Count the lines of the entries below that contain the word "should", and reply with the number alone.
(RECORD SET Opens)
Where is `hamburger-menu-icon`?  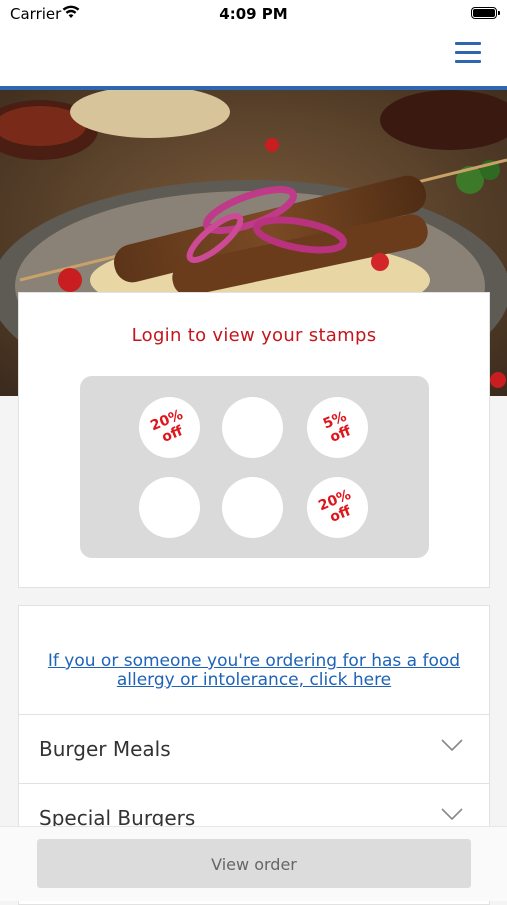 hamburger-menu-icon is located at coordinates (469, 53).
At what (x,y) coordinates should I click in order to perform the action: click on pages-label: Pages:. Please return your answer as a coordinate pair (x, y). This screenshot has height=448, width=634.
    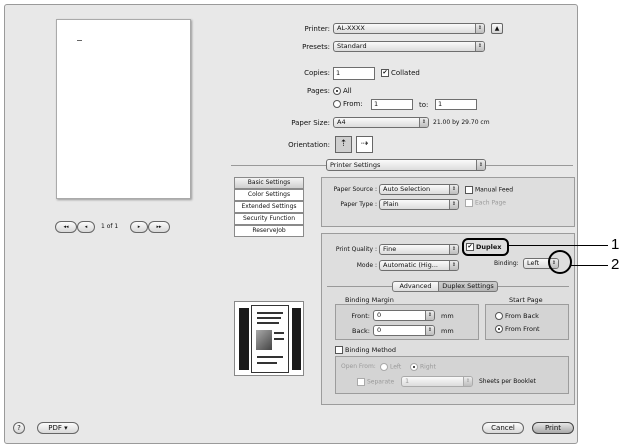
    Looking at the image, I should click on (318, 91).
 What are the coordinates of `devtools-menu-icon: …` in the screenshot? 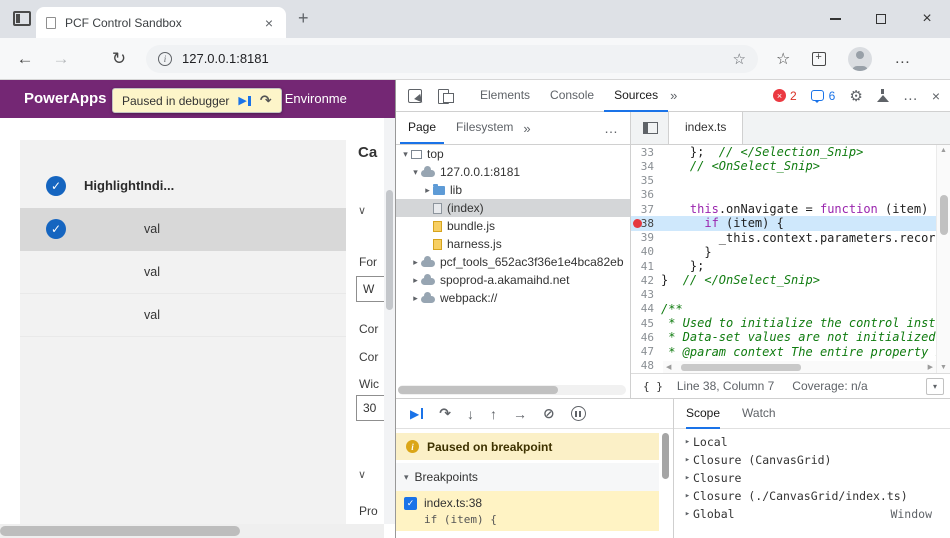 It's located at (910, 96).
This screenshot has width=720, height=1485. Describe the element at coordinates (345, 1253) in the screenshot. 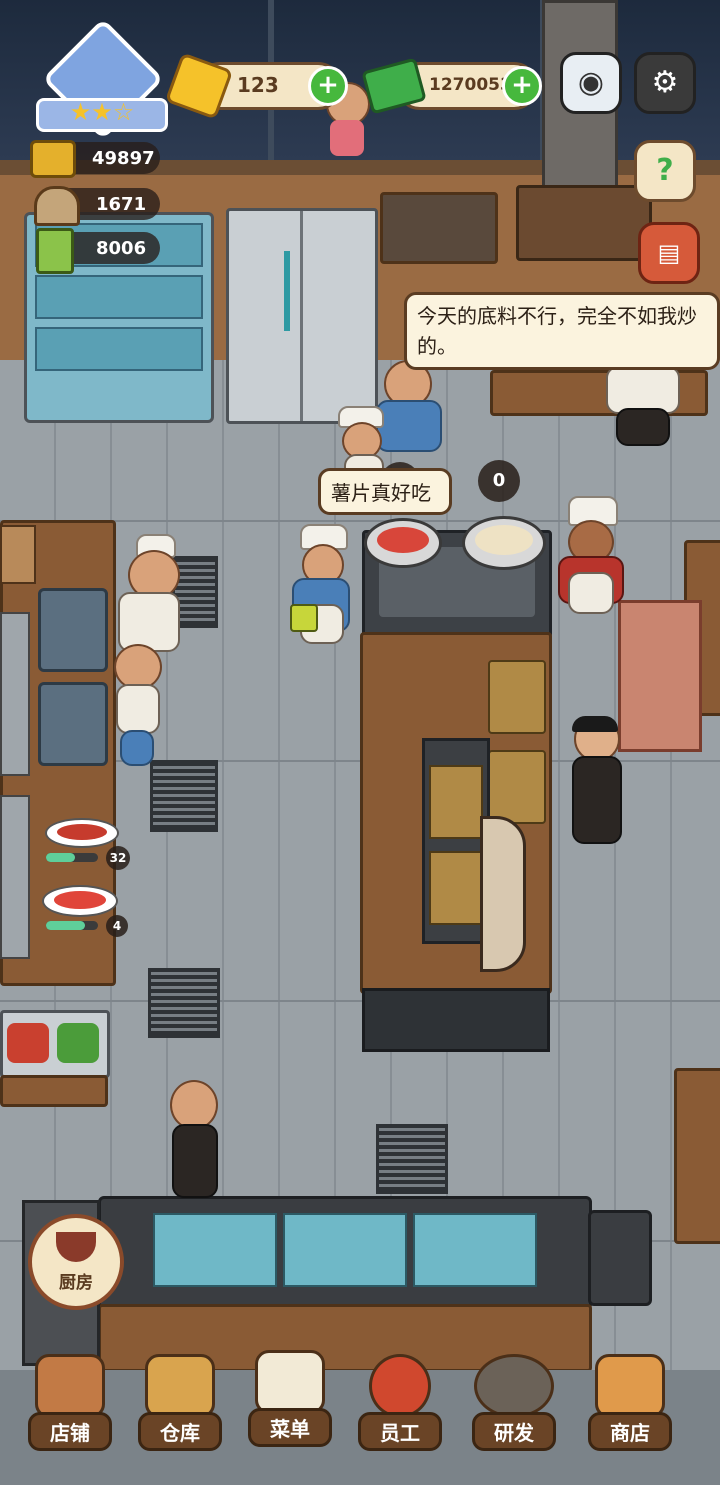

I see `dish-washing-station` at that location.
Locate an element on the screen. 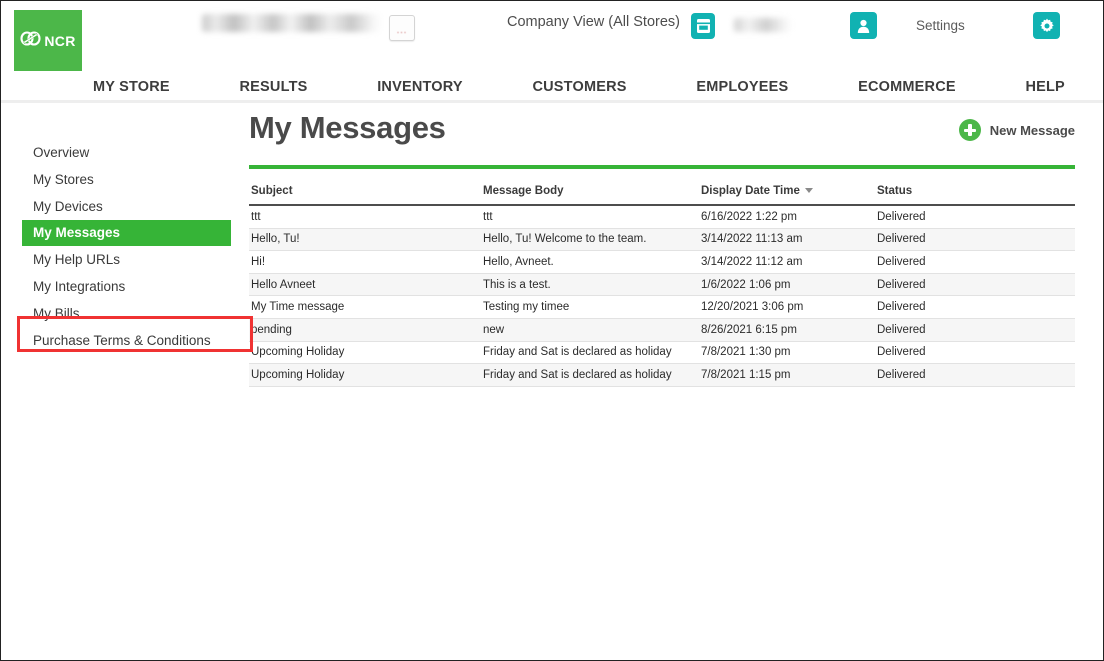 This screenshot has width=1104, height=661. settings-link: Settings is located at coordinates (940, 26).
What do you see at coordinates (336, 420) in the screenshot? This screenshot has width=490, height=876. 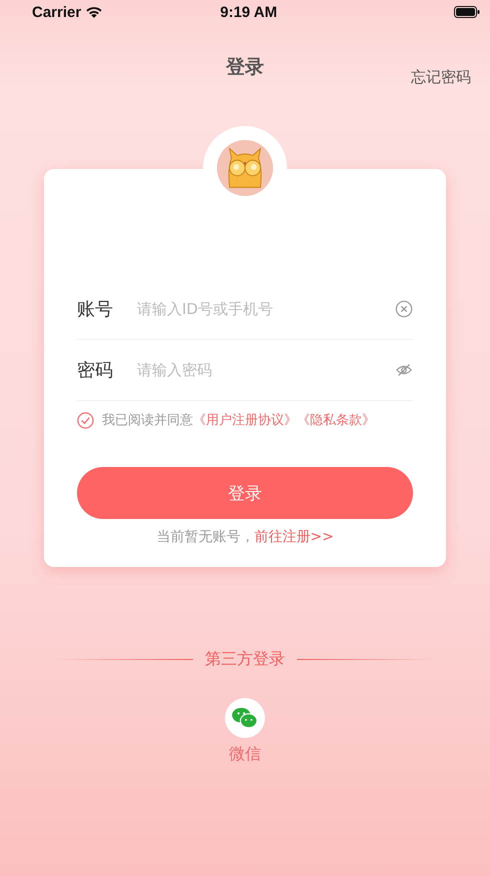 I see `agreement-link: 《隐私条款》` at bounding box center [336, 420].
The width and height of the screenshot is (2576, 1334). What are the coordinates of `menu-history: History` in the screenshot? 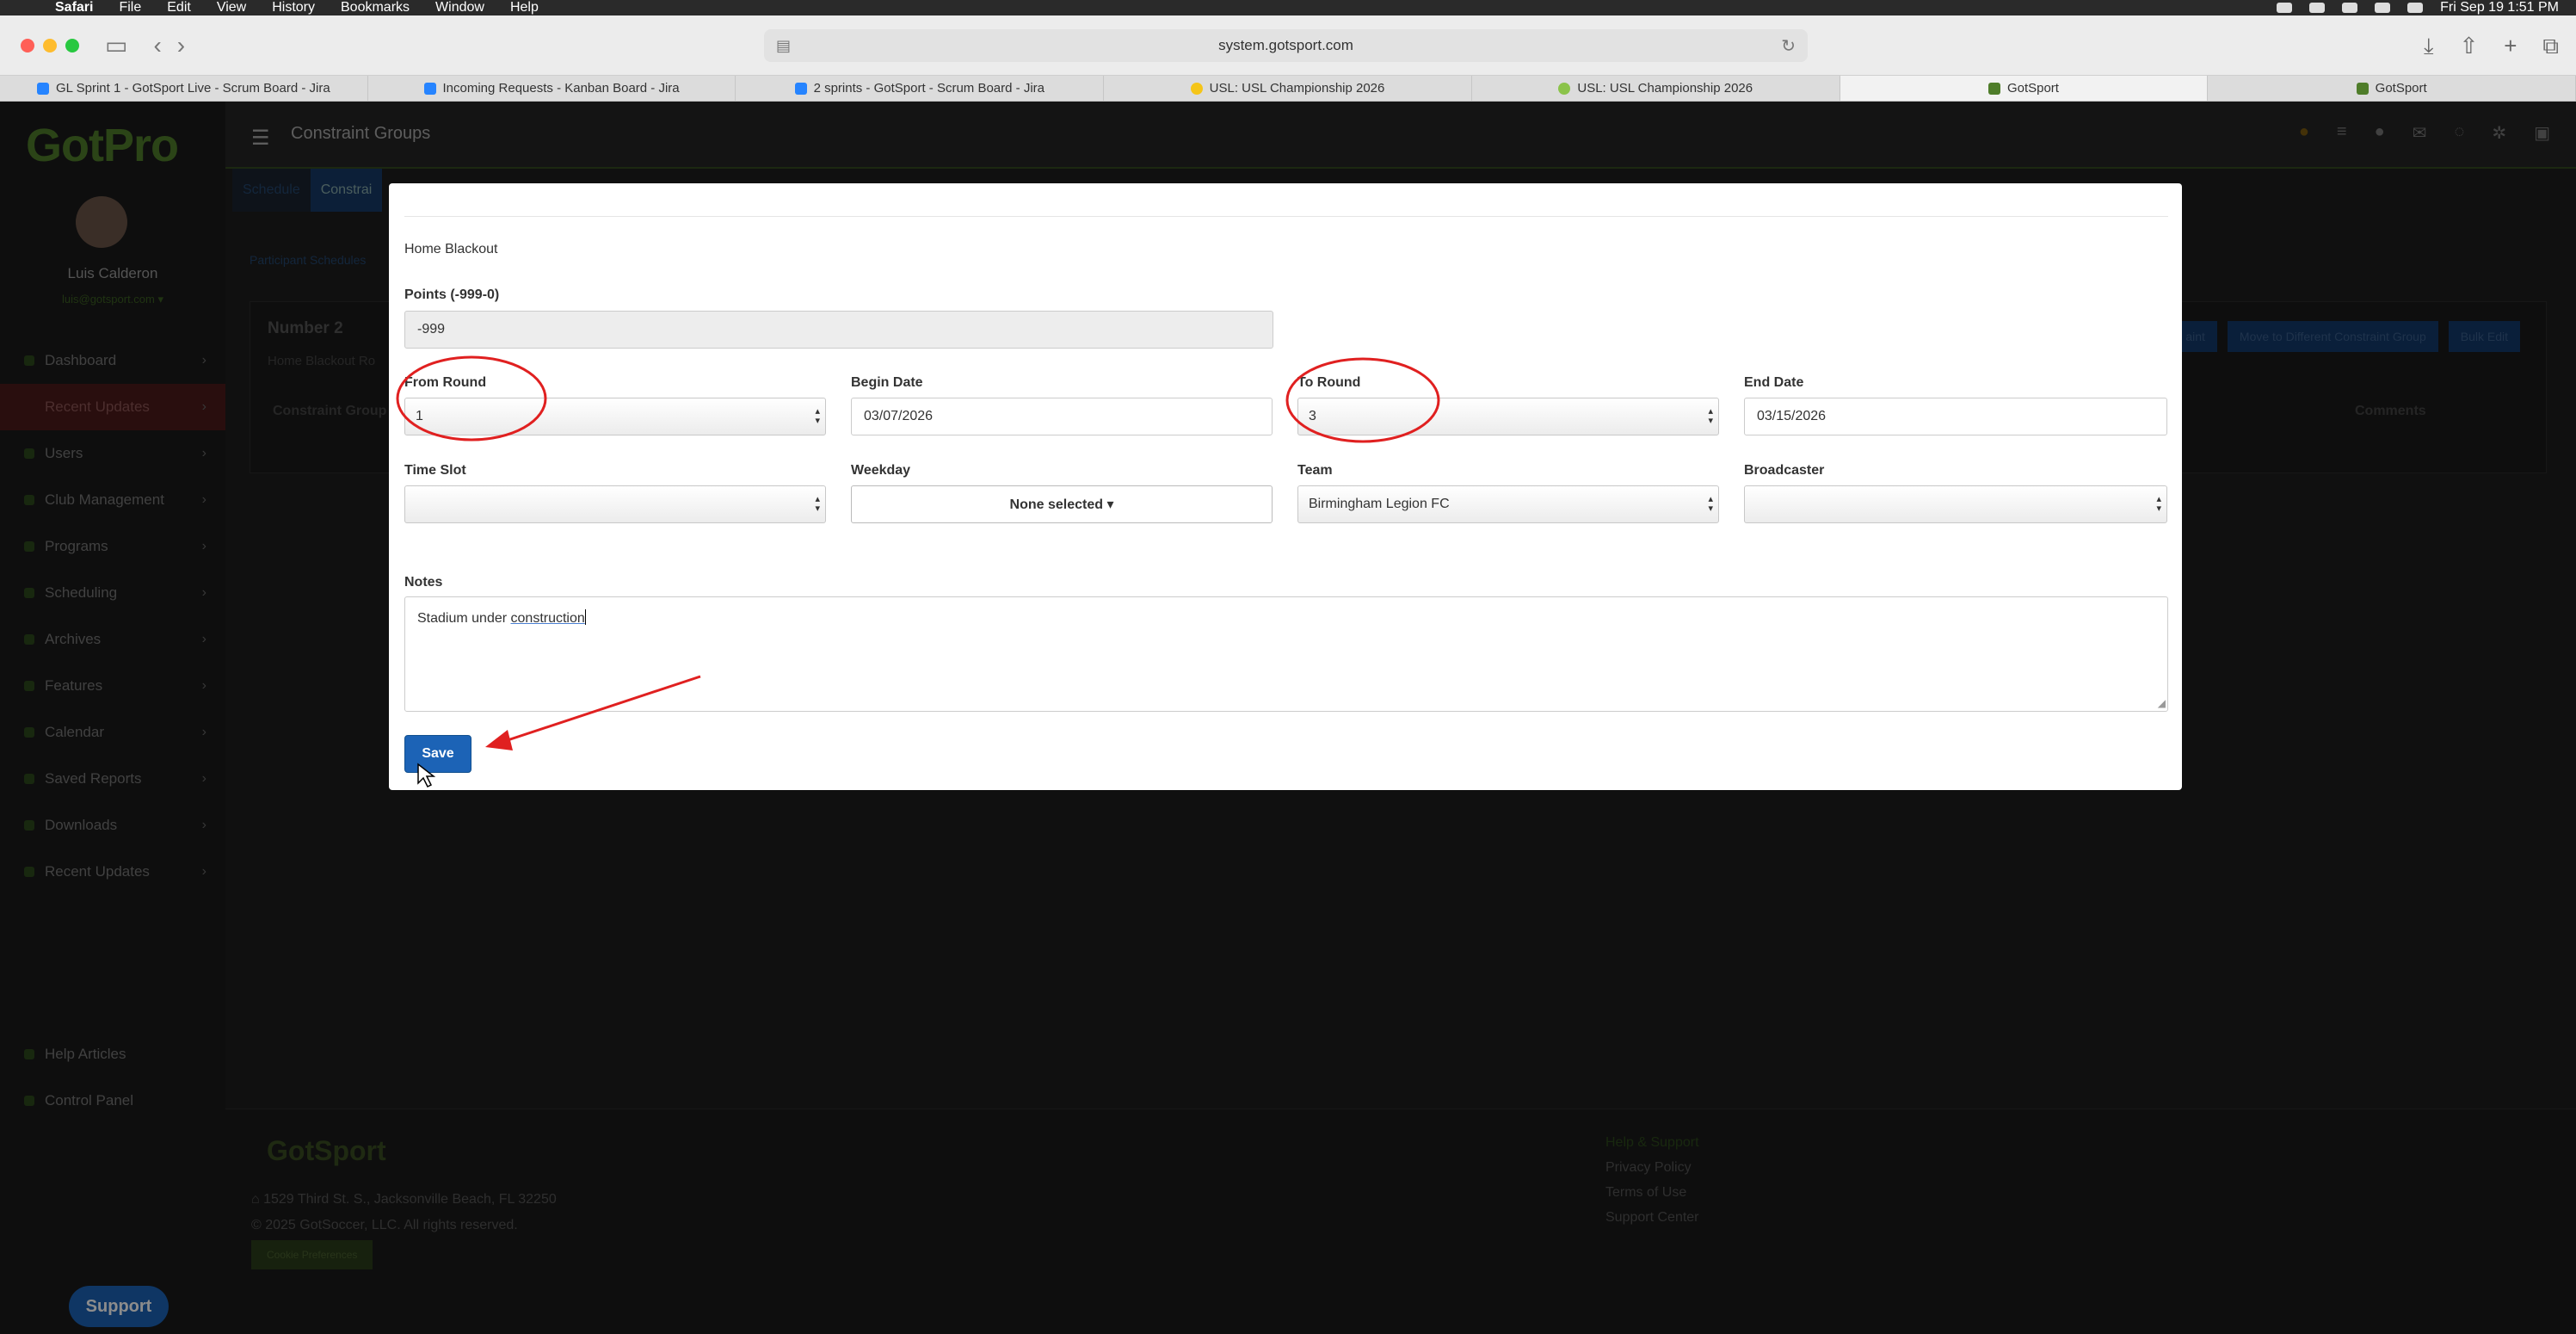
(RECORD SET Closes)
RESULT: 2